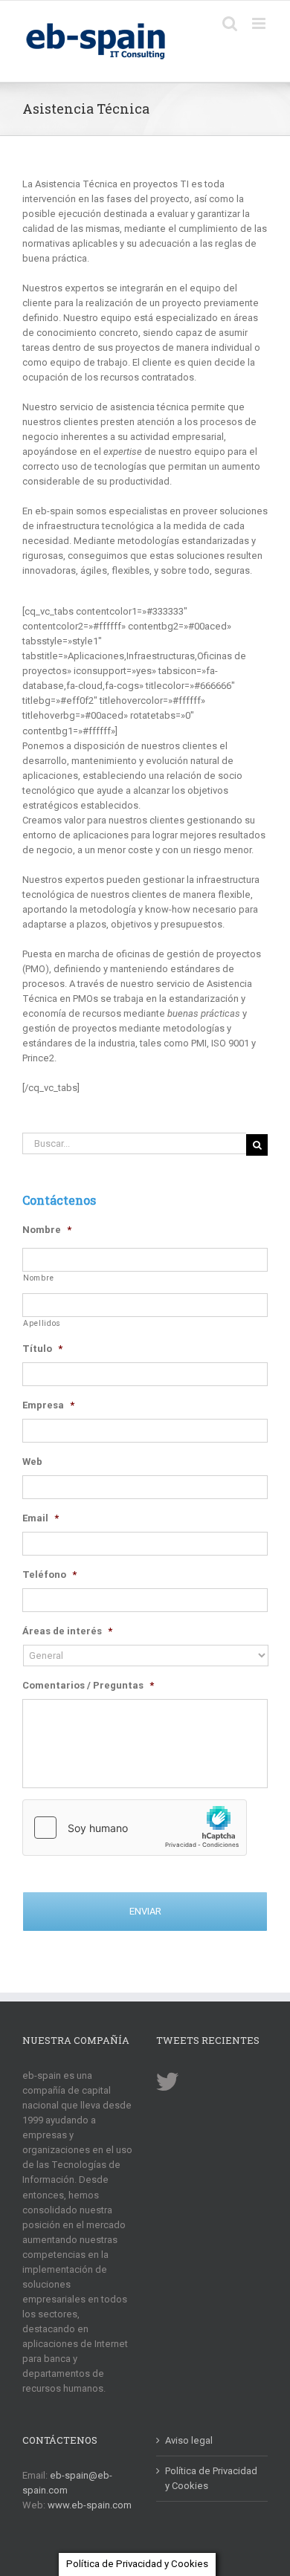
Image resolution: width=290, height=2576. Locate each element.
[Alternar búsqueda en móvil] (229, 23)
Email (40, 1518)
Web (32, 1461)
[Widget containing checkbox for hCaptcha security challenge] (134, 1827)
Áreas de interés (67, 1631)
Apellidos (42, 1323)
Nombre (46, 1229)
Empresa (48, 1405)
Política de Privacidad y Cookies (211, 2478)
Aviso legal (189, 2440)
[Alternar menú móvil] (260, 23)
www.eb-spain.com (90, 2505)
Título (42, 1348)
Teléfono (49, 1574)
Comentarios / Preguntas (88, 1685)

• [Your objective]:
Please print exactly the lines of the entries above, beginning with the line that contains "[Widget containing checkbox" and ending with the last line.

• [Result of this task]:
[Widget containing checkbox for hCaptcha security challenge] (134, 1827)
Áreas de interés (67, 1631)
Apellidos (42, 1323)
Nombre (46, 1229)
Empresa (48, 1405)
Política de Privacidad y Cookies (211, 2478)
Aviso legal (189, 2440)
[Alternar menú móvil] (260, 23)
www.eb-spain.com (90, 2505)
Título (42, 1348)
Teléfono (49, 1574)
Comentarios / Preguntas (88, 1685)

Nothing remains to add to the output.